If oil continues to rally from this point, oil services stocks will likely benefit. Oil Services HOLDRs ETF (OIH) has been moving steadily higher on heavy volume during the past four sessions.
Looking at the broader market, we are overbought, but the buyers are still in control.
So the basic conditions appear to be an overbought market with a potential bottom in oil, along with strength in other commodity areas. Shippers are looking strong, and appear to have more room to run. Excel Maritime Carriers (NYSE:EXM) is an example:
Also look at Genco Shipping & Trading (NYSE:GNK), TBS International (NASDAQ:TBSI) and Dryships (NASDAQ:DRYS). If we get a general commodity rally, all should continue higher. I will be avoiding long trades in non-commodity sectors for the most part, and looking for potential shorts. Retail is at an interesting juncture, particularly considering the possibility of higher oil. I would expect a pullback soon.

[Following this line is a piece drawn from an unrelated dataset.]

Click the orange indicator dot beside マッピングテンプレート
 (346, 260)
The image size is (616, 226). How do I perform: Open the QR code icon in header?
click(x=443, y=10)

Financials were relatively weak today.
- iShares FTSE/Xinhua China 25 Index ETF (FXI) has higher highs and higher lows in place. I would like to see it pull back to the 28.00 area for a better entry.
- Focus Media Holding (NASDAQ:FMCN) is a Chinese advertising company that is looking good off of the lows.
- Yingli Green Energy Holding (NYSE:YGE): This Chinese solar company is also looking like a good bottom fish.
- Pan American Silver (NASDAQ:PAAS): This silver miner has consolidated at the lows, and shows good volume patterns.